Kültürden Sorumlu Devlet Bakanı Monika Grütters (58), konuya yönelik yaptığı açıklamada, 'sanatsal değerlerere kültürel mirasa,karşı yapılmış bir saldırıdan' söz etti. Ayrıca müzeler başkanından olayla ilgili kapsamlı bir raporu Mütevelli Heyeti'ne sunmasını istedi: Grütters (CDU),"Bu kadar çok zararın nasıl fark edilmeden meydana gelmiş olabileceğini ve gelecekte bu tür saldırıların nasıl önleneceğini açıklamak gerekiyor." dedi.

SALDIRININ ARDINDA HİLDMANN MI VAR?

Alman basını Türk kökenli ve Berlin doğumlu ırkçı ve komplo teorileri ile tanınan vegan yemek tarifleri yazarı Attila Hildemann’ın kendi telegram kanalından paylaştığı bir yazıyı şüpheli olarak gösterdi. 

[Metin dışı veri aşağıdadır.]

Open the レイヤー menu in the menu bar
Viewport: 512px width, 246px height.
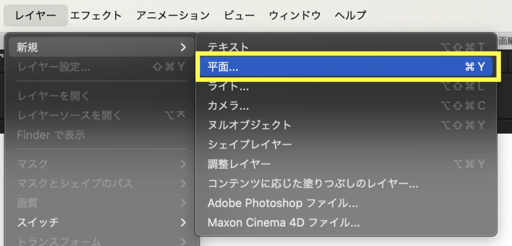[37, 15]
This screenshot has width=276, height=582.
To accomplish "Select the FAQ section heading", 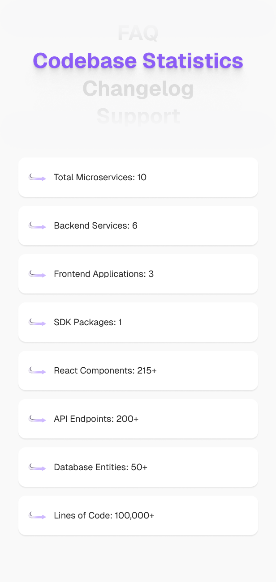I will (138, 34).
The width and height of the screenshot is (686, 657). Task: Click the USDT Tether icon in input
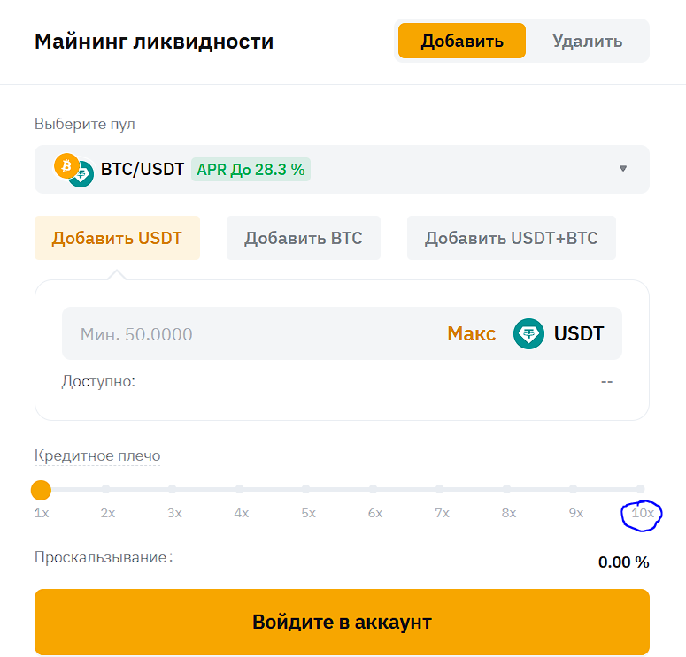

Koronavirüs salgını önlemlerine karşı düzenlediği gösterilerle de tanınan Hildmann, Bergama Müzesi’ni (Pergamon Museum) eylül ayı sonunda telegram kanalında yaptğı yayında, “Şeytanların Tahtı’nın bulunduğu yer”, “Küresel şeytanlar ve korona canilerinin merkezi” olarak nitelendirmiş, burada insanların kurban, çocukların taciz edildiği görüşünü savunmuştu.